WRITTEN PROBLEM:
Reproduce the listing below word for word, from the line containing "Restore the properties panel window size" through the end of the listing. Leave the pictures out.

──────

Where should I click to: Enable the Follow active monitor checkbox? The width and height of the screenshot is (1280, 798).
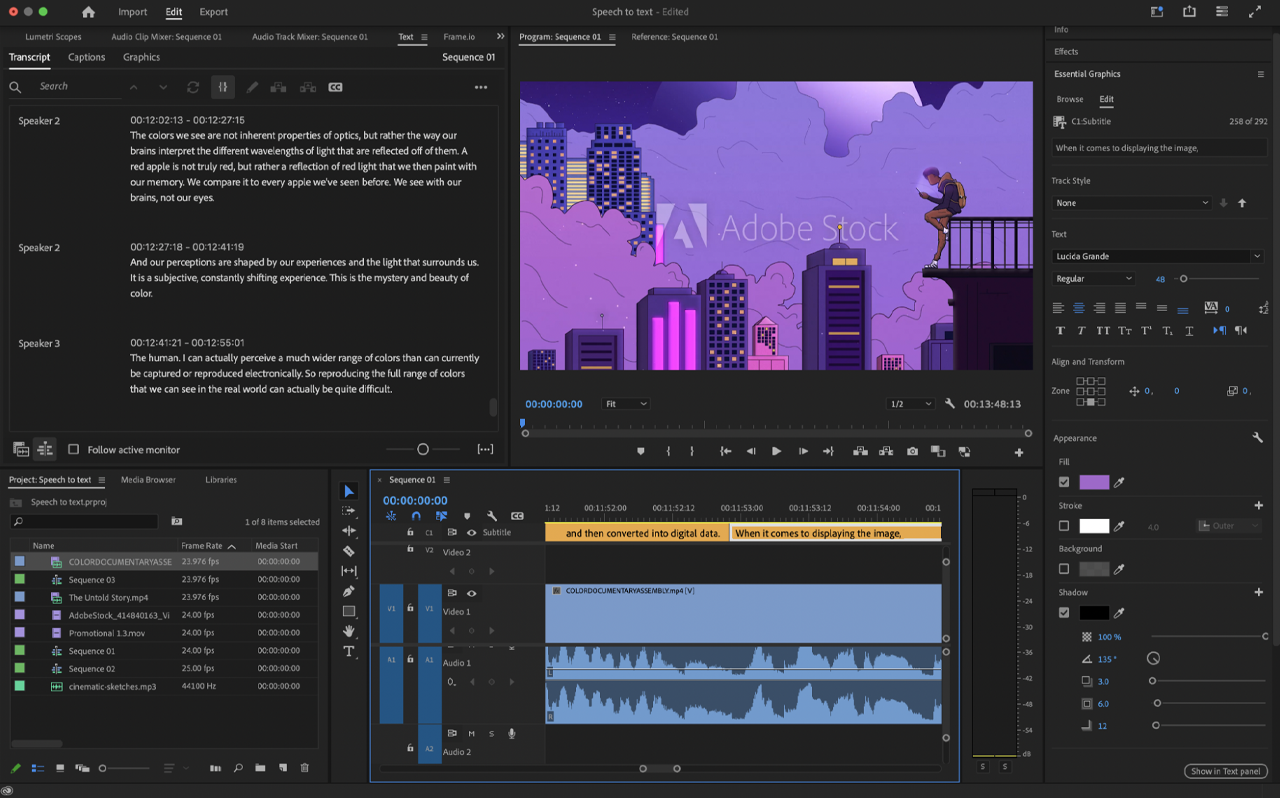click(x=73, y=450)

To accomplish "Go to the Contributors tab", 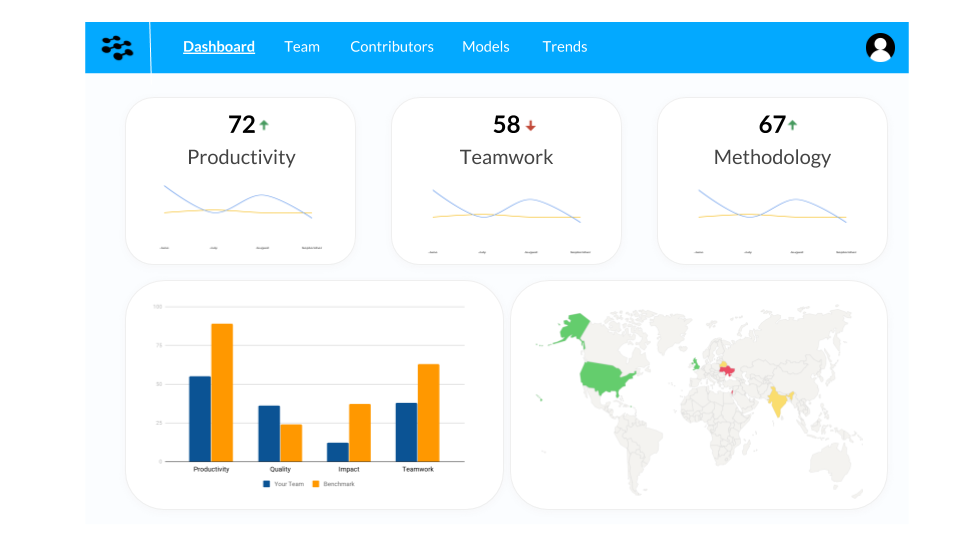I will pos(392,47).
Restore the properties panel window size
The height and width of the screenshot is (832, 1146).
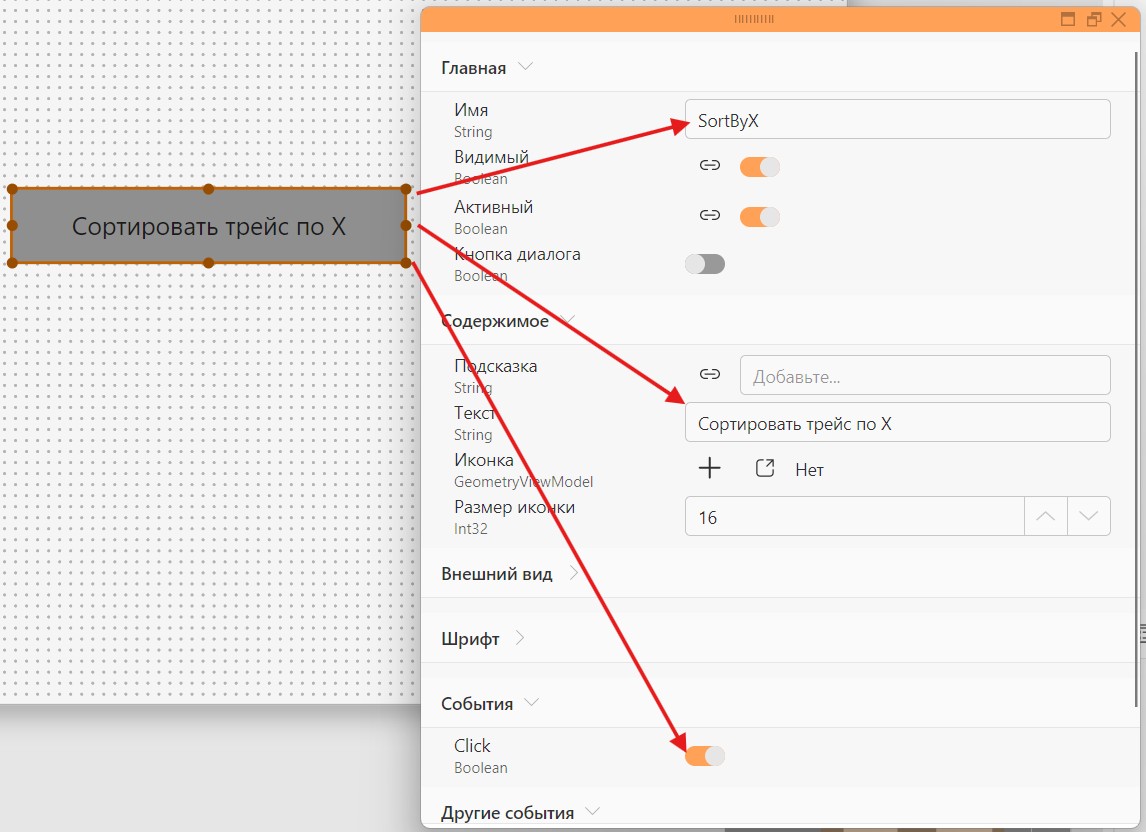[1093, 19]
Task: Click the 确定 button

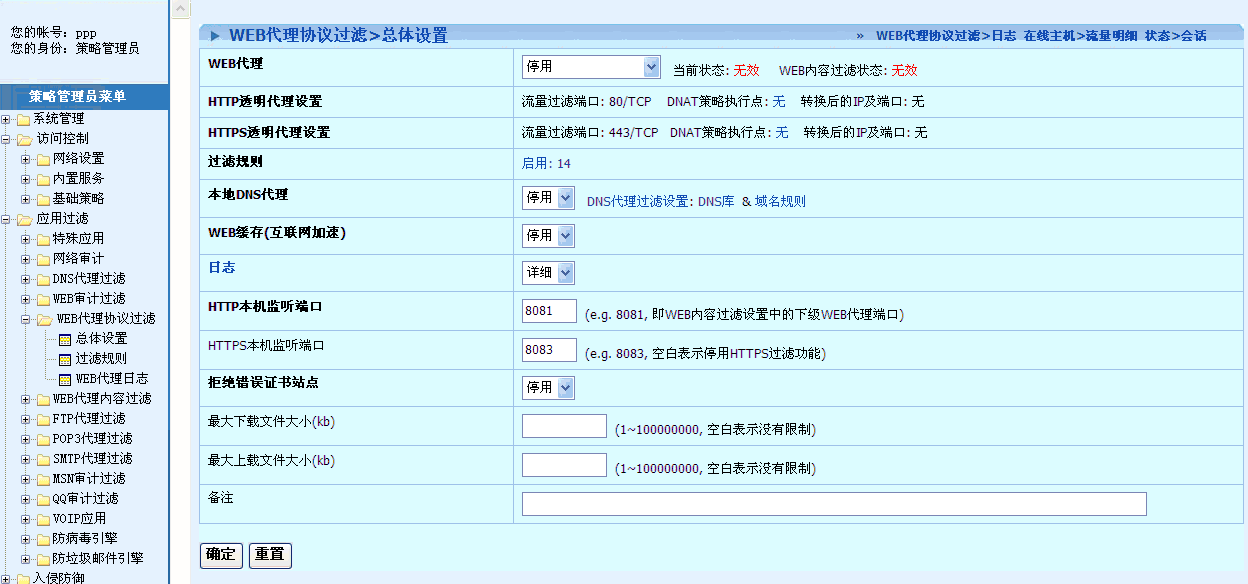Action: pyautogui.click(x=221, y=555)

──────

SOLUTION TO THE PROBLEM:
Restore the properties panel window size
The height and width of the screenshot is (832, 1146).
[1093, 19]
Task: Click the 确定 button

Action: pyautogui.click(x=221, y=555)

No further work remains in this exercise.